This API is a starting point for building AI chat applications! It's built in Typescript with NestJs.
- Ensure docker is running on your machine
- Copy .env.dist to .env and set api keys as needed
- Install dependencies:
yarn install
- Start containers and run migrations:
yarn docker:up
yarn prisma:migrate
yarn prisma:generate
- Start the application:
yarn dev
- POST /chats with a title "test chat"
- GET /chats/{id}/stream and subscribe to the SSE stream on the front end
- PATCH /chats/{id} with a message "hello" and type "human" to send a message to the chat
- If you have subscribed to the SSE stream you should see a response from the AI streamed to the front end
- PATCH /chats/{id} another message
- PATCH /chats/{id} ...
- The full openapi spec is here
The API loosely follows the principles of Domain-Driven Design (DDD) and Command Query Responsibility Segregation (CQRS).
NestJS promotes a modular structure. Each domain or bounded context can be represented as a module. Each module then has its application, domain, and infrastructure layers.
This contains commands, queries, and their respective handlers. It's also where DTOs (Data Transfer Objects) are defined.
This includes your core business logic - entities (or aggregates), value objects, domain services, events, and domain-specific interfaces for repositories and providers.
Houses technical implementations such as controllers (for HTTP routes), concrete repository implementations, and other providers.
The directory structure maintains the separation of concerns recommended by DDD while leveraging NestJS's modular system to organize code around domain boundaries effectively.
|-- /src
| | /ai (domain module)
| | |-- /application
| | | |-- /command
| | | | |-- commands and command handlers
| | | |-- /query
| | | | |-- queries and query handlers, DTOs, DTO providers and response builders
| | |-- /domain
| | | |-- /model
| | | | |-- models and repository interfaces, provider interfaces
| | | |-- /service
| | | | |-- domain services
| | |-- /infrastructure
| | | |-- /persistence
| | | | |-- repository implementations
| | | |-- /controllers
| | | | |-- controllers for HTTP routes
| | | |-- /providers
| | | | |-- third party providers
| | /common (cross-cutting concerns, shared utilities, core functionality)
| | |-- ... (similar structure as above)
Out of the box the API uses the OpenAiChatResponseProvider which uses the OpenAI API to generate responses.

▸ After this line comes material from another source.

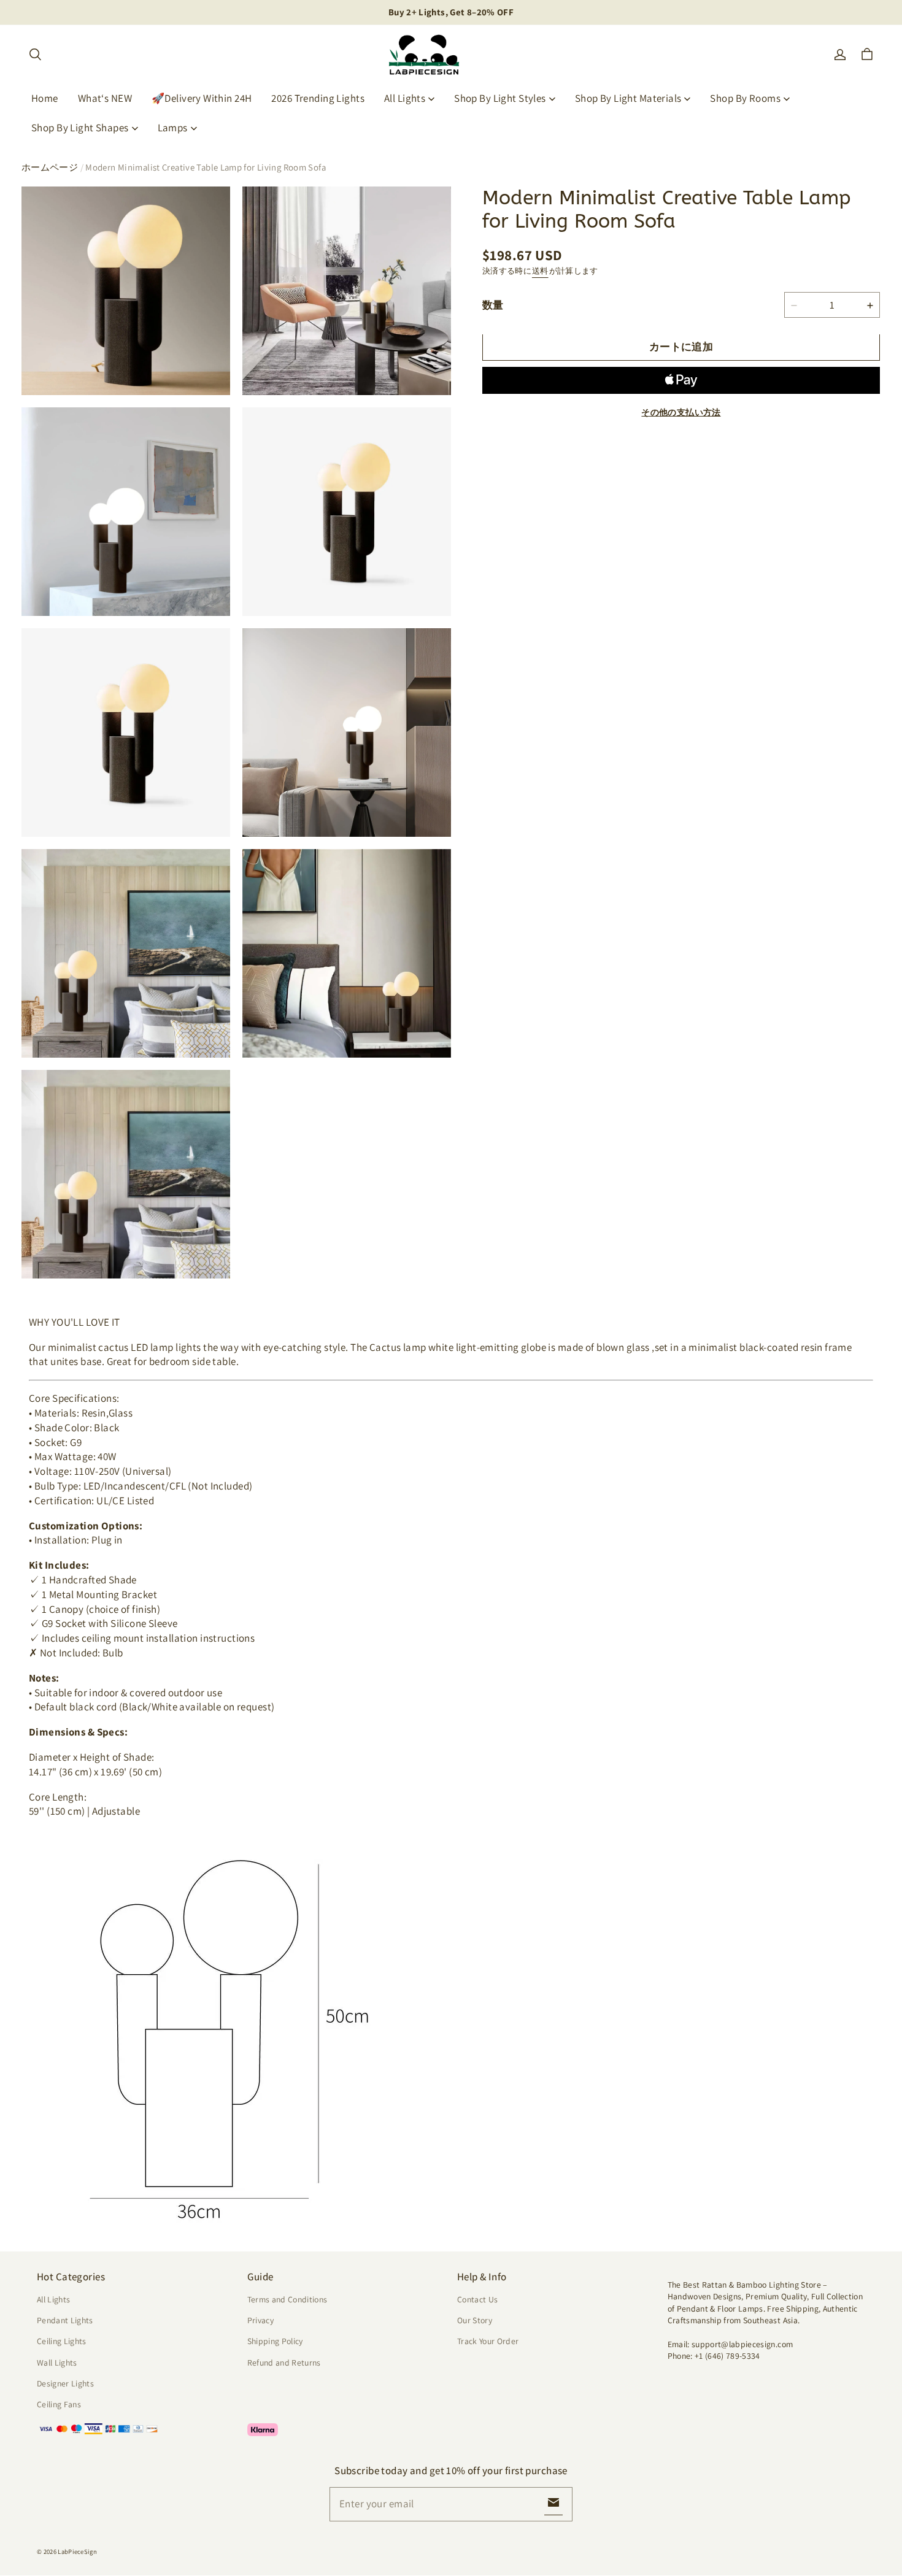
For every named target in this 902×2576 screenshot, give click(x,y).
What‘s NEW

There's also a LangChainChatResponseProvider which uses the LangChainJs library and a HuggingFaceChatResponseProvider which uses the HuggingFace API. Ollama is supported with the OllamaChatResponseProvider also. These providers implement the ChatResponseProvider interface and can be swapped around easily using dependency injection.
Out of the box the API uses a Postgres database with Prisma as the ORM. This is also easily swappable.
As part of the Query side of CQRS, the API uses Redis to cache all DTO's for lightning-fast responses. The LangChainOpenAiRedisBufferChatResponseProvider uses Redis and memory to cache message history and responses from the OpenAI API.
The rest API is documented using Swagger here
An AWS CDK application is included in the AWS directory. This will deploy the API to AppRunner with an RDS database and an ElastiCache Redis cluster in a custom VPC.